You need all kinds of circuits just to see your mother walk, for example. You have circuits that are specialized for (1) analyzing the shape of objects; (2) detecting the presence of motion; (3) detecting the direction of motion; (4) judging distance; (5) analyzing color; (6) identifying an object as human; (7) recognizing that the face you see is Mom’s face, rather than someone else’s. Each individual circuit is shouting its information to higher level circuits, which check the “facts” generated by one circuit against the “facts” generated by the others, resolving contradictions. Then these conclusions are handed over to even higher level circuits, which piece them all together and hand the final report to the President—your consciousness. But all this “president” ever becomes aware of is the sight of Mom walking. Although each circuit is specialized for solving a delimited task, they work together to produce a coordinated functional outcome—in this case, your conscious experience of the visual world. Seeing is effortless, automatic, reliable, and fast precisely because we have all this complicated, dedicated machinery.

In other words, our intuitions can deceive us.
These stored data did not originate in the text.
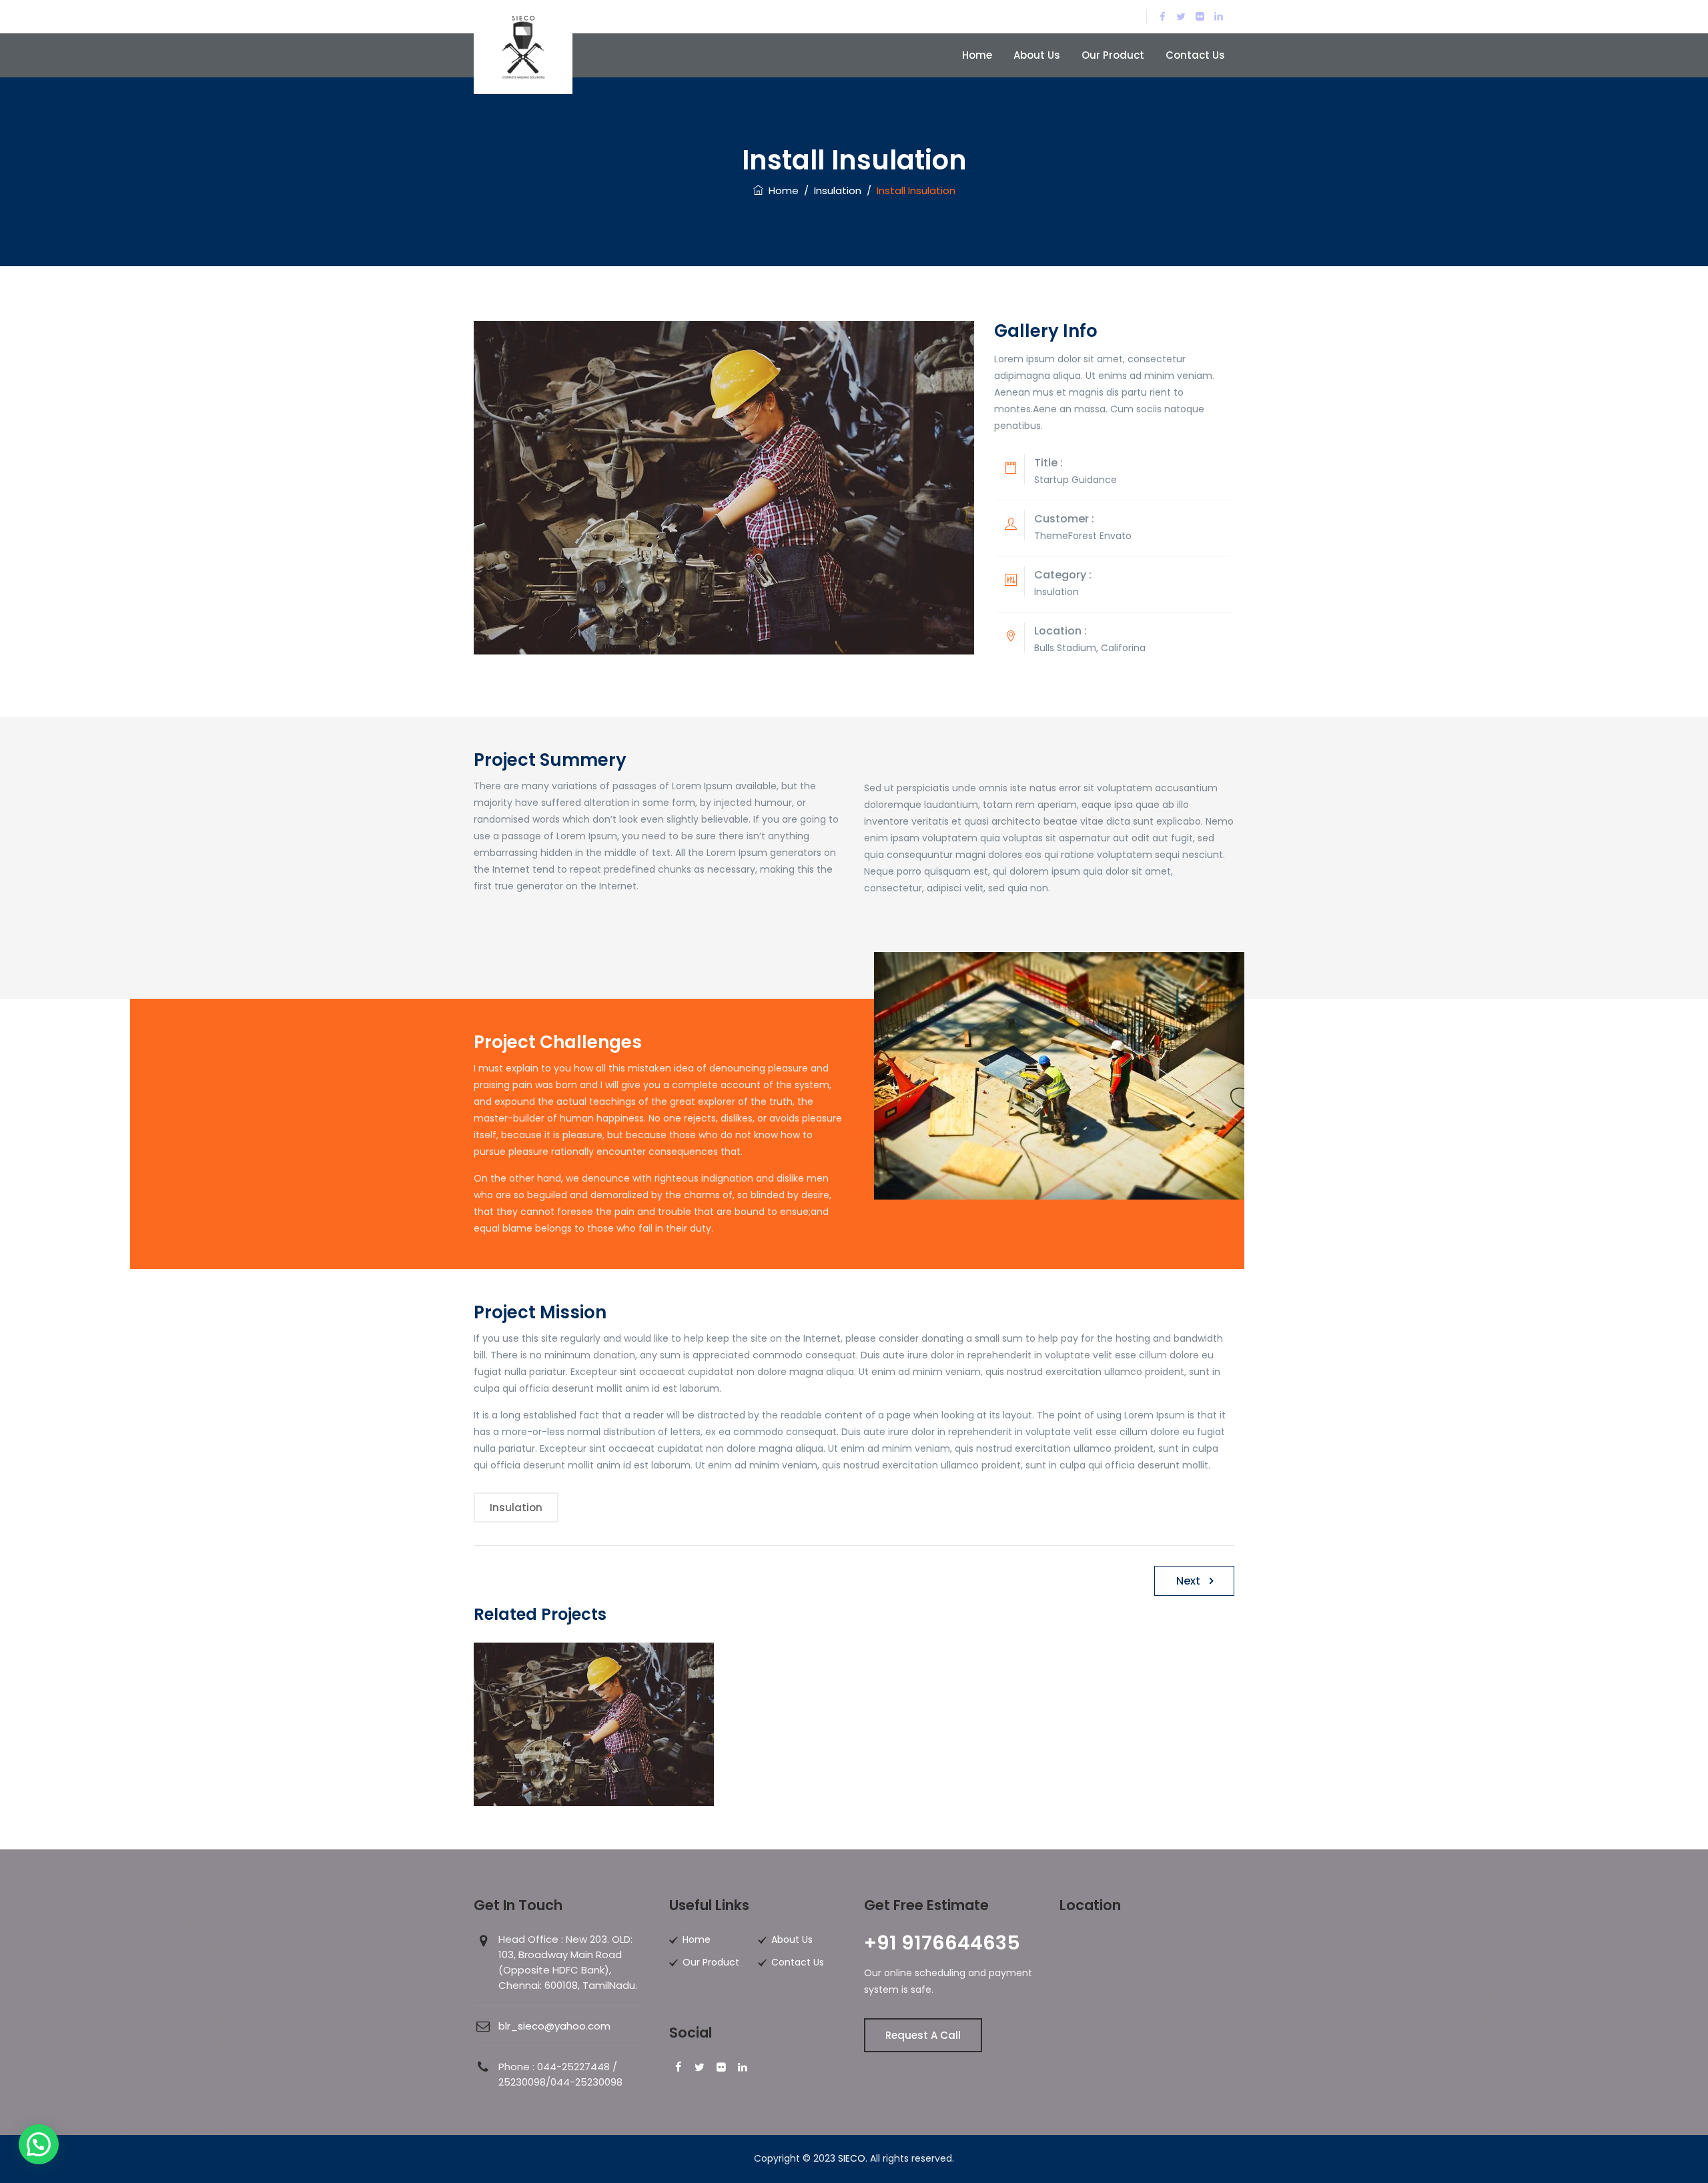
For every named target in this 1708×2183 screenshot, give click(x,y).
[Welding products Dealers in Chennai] (523, 47)
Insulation (516, 1507)
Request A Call (923, 2035)
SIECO (851, 2158)
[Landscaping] (594, 1740)
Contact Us (1195, 55)
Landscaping (594, 1781)
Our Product (1113, 55)
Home (977, 55)
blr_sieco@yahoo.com (554, 2026)
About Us (1036, 55)
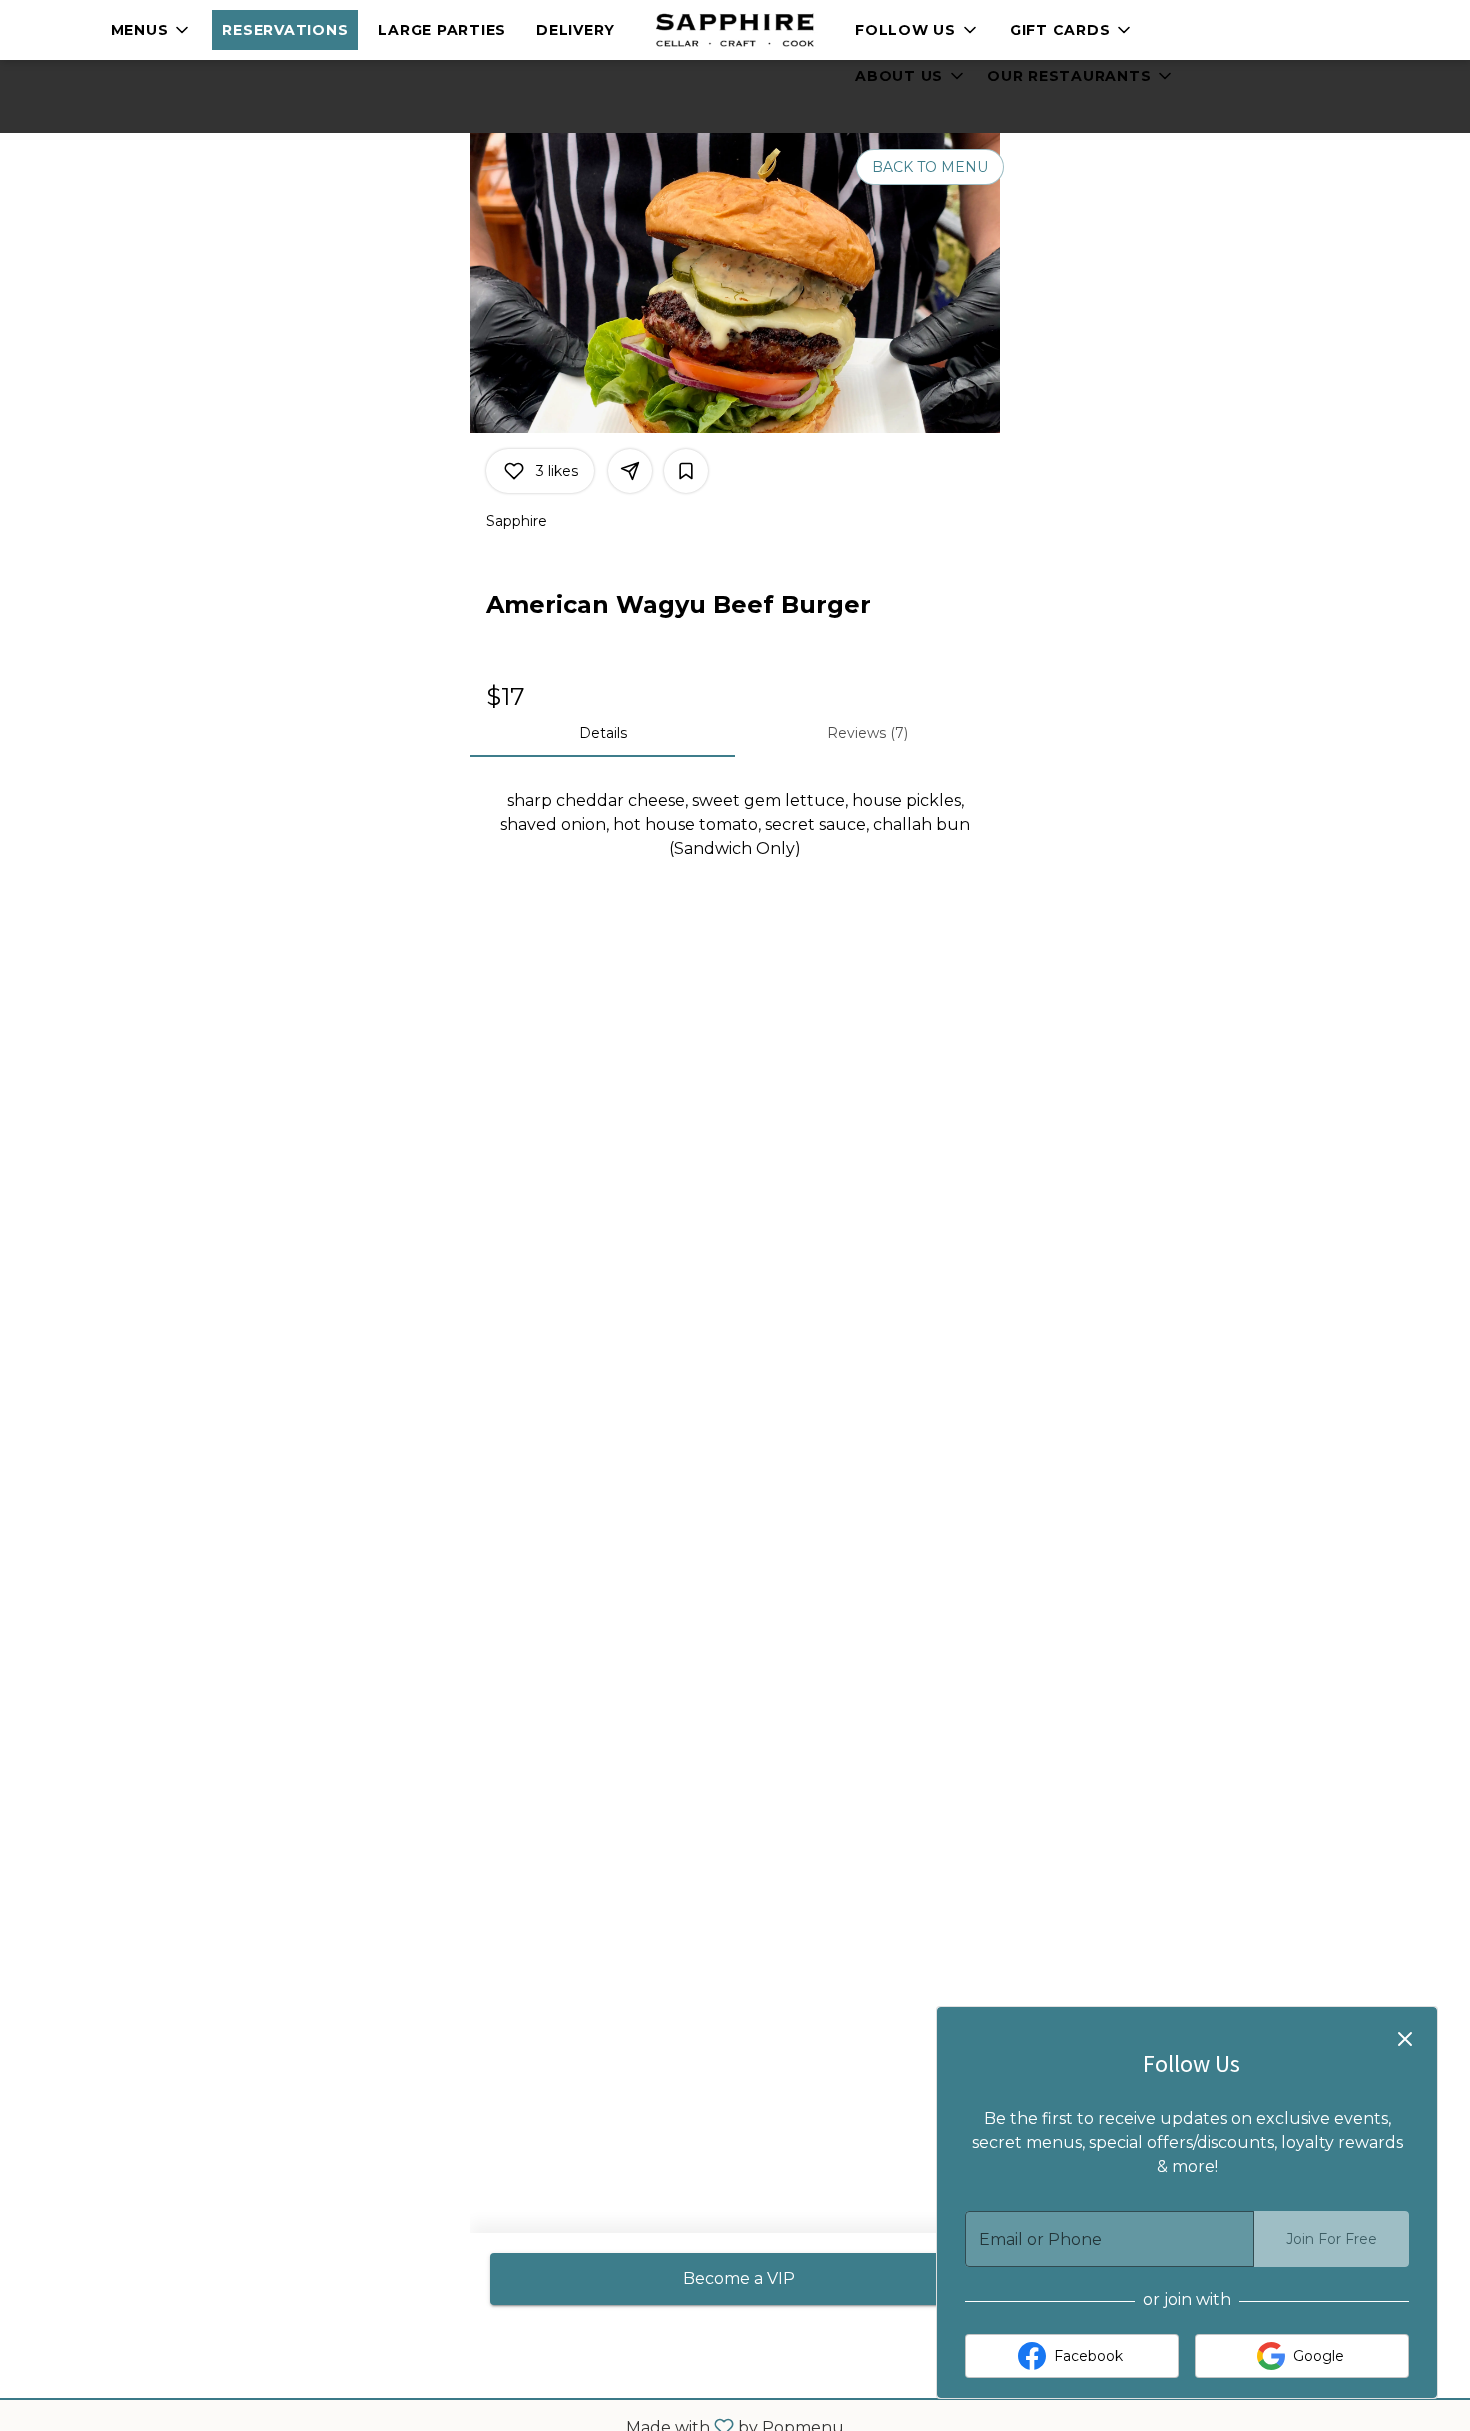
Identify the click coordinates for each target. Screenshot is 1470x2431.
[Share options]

Our conscious experience of an activity as “easy” or “natural” can lead us to grossly underestimate the complexity of the circuits that make it possible. Doing what comes “naturally”, effortlessly, or automatically is rarely simple from an engineering point of view. To find someone beautiful, to fall in love, to feel jealous—all can seem as simple and automatic and effortless as opening your eyes and seeing. So simple that it seems like there is nothing much to explain. But these activities feel effortless only because there is a vast array of complex neural circuitry supporting and regulating them.